Build a man a fire, he's warm for one night. Set him on fire, and he's warm for the rest of his life.
For instance, if food production shrinks to 1% of our economy
This is where the author lost me. The agricultural sector is already 1% of the U.S. economy.
I largely agree with what you're saying but I will add that the "service sector" includes not just actual services (like health care), it also includes the entire information economy, and pretty much all entertainment. This is important because as humans have to spend less and less time creating the basic necessities of life (food, shelter, clothing, etc), we will have more time to spend on entertainment and information--the value of which has little to no correlation with energy cost. I mean, it takes a certain amount of energy to create and play a video game, but different games can create wildly different levels of economic value, for about the same level of energy usage.
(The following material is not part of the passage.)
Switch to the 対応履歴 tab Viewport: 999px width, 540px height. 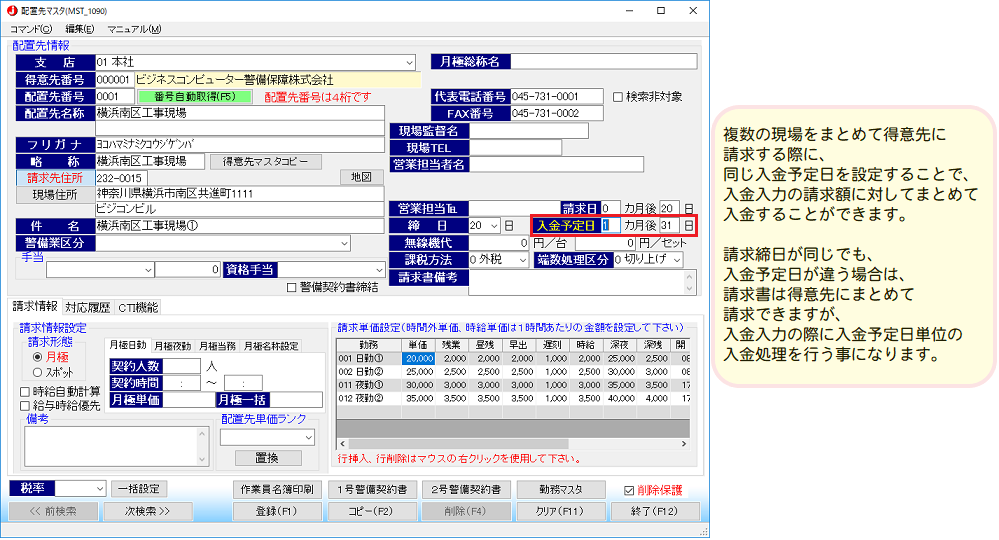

Build a man a fire, he's warm for one night. Set him on fire, and he's warm for the rest of his life.
No, seriously. This result has been known for centuries. People don't like it, but that doesn't make it news.
Birds are not dinosaur descendants;birds are dinosaurs, for all useful meanings of "birds", "are" and "dinosaurs"
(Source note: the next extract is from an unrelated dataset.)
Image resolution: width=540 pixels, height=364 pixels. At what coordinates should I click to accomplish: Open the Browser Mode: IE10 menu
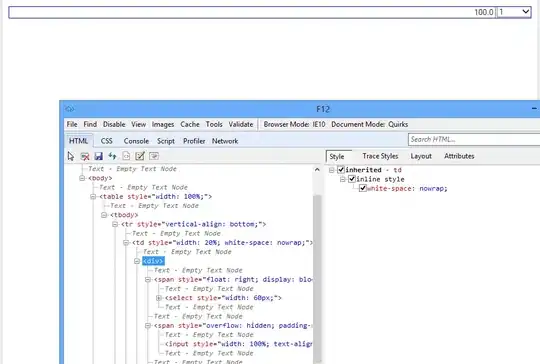[294, 124]
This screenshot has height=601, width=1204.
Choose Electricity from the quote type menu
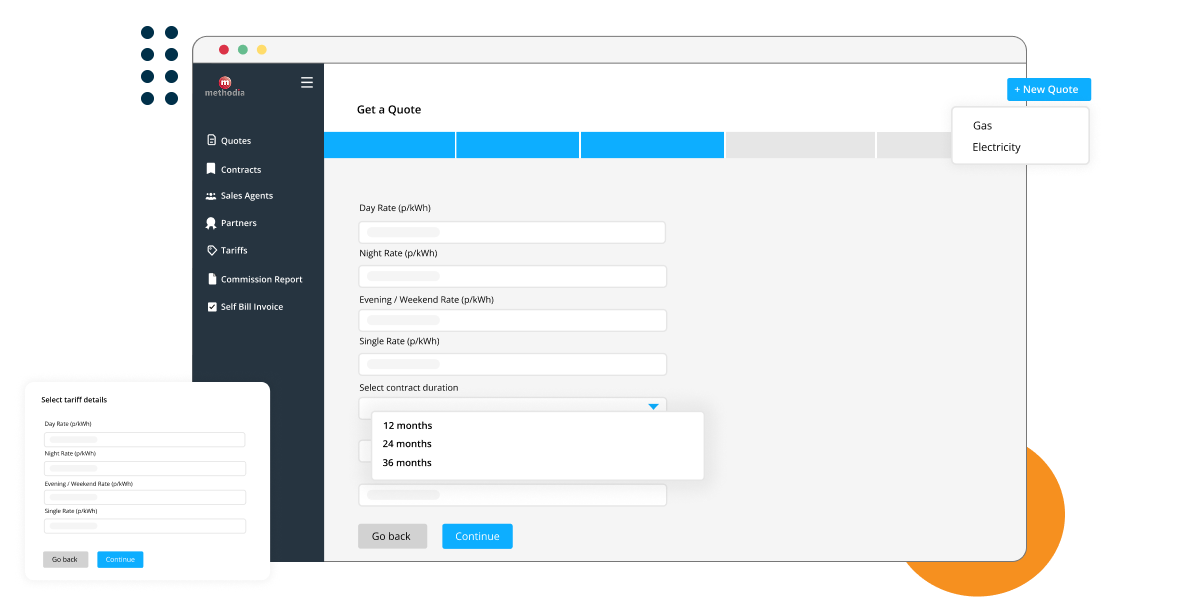pyautogui.click(x=996, y=147)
It is interesting how history never teaches people. I am sure some while ago they were saying that population growth won't sustain itself because there won't be any more rock to carve caves into... On the more serious point, as a physicist, I am much dismayed to see such a post. I don't really understand why many of my colleagues like to throw in a bunch of arbitrary numbers, make a bunch of arbitrary assumptions, back it up with some realistically looking "fundamental" arguments, and put this on display as something. Take Drake equation for example - http://en.wikipedia.org/wiki/Drake_equation#The_equation - an equation someone sometime wrote to argue that there got to be other extraterrestrial civilizations out there. The argument basically goes as - assume fraction of start systems with planets is 0.1, assume fraction of liveable planets is 0.1, assume probability of life is 0.1, ..., finally there is whole lot of starts in the Galaxy! so if we multiply all of that, we still get something that's bigger than 1 !!! :) well, this might look sensible on the surface, but where all these numbers came from? why is it that the probability of life appearance is say 0.1, not 0.00000000001? A set of arbitrary numbers plugged into even a meaningful formula still produces an arbitrary number. Unfortunately, this article is just another example of this misapprehension.
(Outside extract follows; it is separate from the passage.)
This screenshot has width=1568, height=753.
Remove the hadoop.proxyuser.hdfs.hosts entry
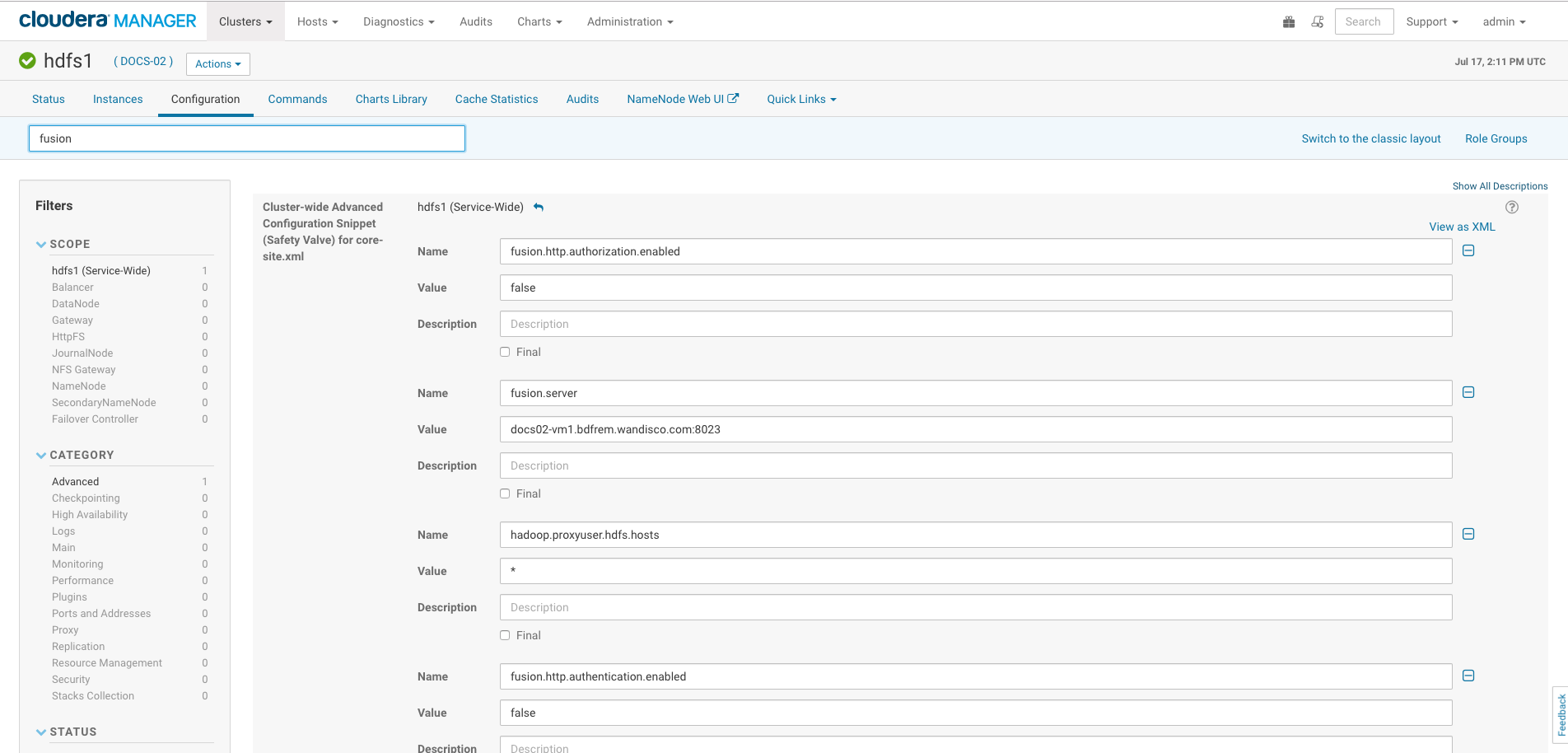1468,534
The exponential growth is nonsense, that much is clear to everyone, but that is not the point at all... The example with the bounding surface of human bodies expanding at the speed of light, someone made here, is an excellent one to highlight the absurdity of this whole issue...
OK, so he is saying with so much energy produced in the future the dumped heat will overheat the planet. Well that's easy - just build the Planet Cooler (sim-earth anyone?). But seriously, there is a number of solutions - eg dump heat to the space. This kinda debases his theory, not to say that it was not Dead On Arrival, eg, because we'll have lots of other issue before we can even get where he wants this to be.